Nearly all fractures can result in damage to nerves and blood vessels; but this is a rare complication of most thumb metacarpal fractures. Because metacarpal fractures are sometimes associated with punching someone, lacerations (cuts in the skin) can occur over the knuckles as part of the injury. When these lacerations are caused by human teeth, there is a great risk of serious infection complicating the fracture. This will usually require immediate surgery to cleanse the wound, the knuckle joint and possibly the fracture to reduce the risk of serious infection.

Chronic Regional Pain Syndrome (CRPS) is another uncommon, but serious, potential complication of metacarpal fractures. The cause of this problem is unknown; CRPS can occur anywhere in the body but is more common in the extremities - the arm and leg. In a few patients following a fracture of the hand, the arm and hand become immediately swollen and intensely painful. The nervous system of the extremity seems to become deranged. Treatment consists of medications to control the nerve pain, injections to block the sympathetic nerves to the extremity in an attempt to stop the process and physical therapy to regain function as soon as possible. CRPS can be very frustrating and become a chronic condition; luckily, this complication is rare.

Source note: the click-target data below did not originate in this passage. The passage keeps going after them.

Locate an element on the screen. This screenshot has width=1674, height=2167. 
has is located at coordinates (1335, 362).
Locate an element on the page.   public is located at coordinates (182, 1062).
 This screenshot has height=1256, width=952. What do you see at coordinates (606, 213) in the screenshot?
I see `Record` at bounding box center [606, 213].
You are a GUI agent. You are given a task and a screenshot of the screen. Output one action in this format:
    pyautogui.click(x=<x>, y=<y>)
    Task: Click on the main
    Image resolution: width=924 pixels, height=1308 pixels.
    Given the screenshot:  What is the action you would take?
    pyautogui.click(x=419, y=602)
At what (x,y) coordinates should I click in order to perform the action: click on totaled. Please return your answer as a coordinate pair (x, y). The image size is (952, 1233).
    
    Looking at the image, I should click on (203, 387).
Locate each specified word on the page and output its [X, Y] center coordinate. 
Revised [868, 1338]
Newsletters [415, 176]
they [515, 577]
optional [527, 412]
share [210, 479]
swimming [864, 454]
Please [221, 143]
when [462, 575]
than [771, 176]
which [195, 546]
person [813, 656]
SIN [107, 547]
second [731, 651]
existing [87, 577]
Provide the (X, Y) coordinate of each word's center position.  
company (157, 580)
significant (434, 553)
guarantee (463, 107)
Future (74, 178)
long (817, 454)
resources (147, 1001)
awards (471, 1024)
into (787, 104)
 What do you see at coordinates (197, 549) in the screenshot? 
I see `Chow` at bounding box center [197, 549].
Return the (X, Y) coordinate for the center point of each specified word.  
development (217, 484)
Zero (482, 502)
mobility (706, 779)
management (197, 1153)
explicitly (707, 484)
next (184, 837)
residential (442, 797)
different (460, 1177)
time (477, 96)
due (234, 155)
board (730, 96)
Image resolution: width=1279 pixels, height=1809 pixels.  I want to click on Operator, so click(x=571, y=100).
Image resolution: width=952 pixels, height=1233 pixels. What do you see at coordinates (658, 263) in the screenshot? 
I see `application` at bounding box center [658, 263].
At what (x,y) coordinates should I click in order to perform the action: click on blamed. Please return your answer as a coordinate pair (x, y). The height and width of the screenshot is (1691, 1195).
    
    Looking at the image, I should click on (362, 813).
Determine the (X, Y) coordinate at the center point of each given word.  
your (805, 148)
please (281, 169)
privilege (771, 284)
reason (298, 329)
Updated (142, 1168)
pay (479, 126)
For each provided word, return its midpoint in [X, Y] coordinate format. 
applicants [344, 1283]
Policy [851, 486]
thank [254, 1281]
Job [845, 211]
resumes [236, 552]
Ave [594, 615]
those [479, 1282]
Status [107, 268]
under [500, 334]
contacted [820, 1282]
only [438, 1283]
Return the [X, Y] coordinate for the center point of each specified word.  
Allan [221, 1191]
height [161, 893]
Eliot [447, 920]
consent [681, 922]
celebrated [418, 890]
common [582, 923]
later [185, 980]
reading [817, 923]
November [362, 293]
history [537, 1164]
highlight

The fracture fragments may fail to heal; this is referred to as a nonunion. The fracture fragments may also heal in an unacceptable alignment; this is called malunion. If either of these complications occur, the result may be pain, loss of strength and decreased function of the hand and fingers. A second operation may be needed to treat the complication.

Rehabilitation

The prognosis for thumb metacarpal fractures is generally excellent. The thumb and fingers become stiff very fast after being immobilized - whether they are injured or not. Most hand surgeons try to limit the time that the thumb and fingers are immobilized and begin physical therapy as soon as possible to prevent stiffness from occurring. Rehabilitation will begin once your surgeon feels that the fracture is stable enough to begin regaining the range of motion in your wrist, hand, and fingers. If surgery has been required, the rehabilitation program will be modified to protect the fixation of the fracture fragments. Your surgeon will communicate with your physical therapist to make sure that your rehabilitation program does not risk causing the fixation to fail. If the surgeon feels that the fixation is very solid, you may be able progress your program quickly; if the fixation is not so solid, the speed at which you progress may need to be slowed until more healing occurs.



*Disclaimer:*The information contained herein is compiled from a variety of sources. It may not be complete or timely. It does not cover all diseases, physical conditions, ailments or treatments. The information should NOT be used in place of visit with your healthcare provider, nor should you disregard the advice of your health care provider because of any information you read in this topic.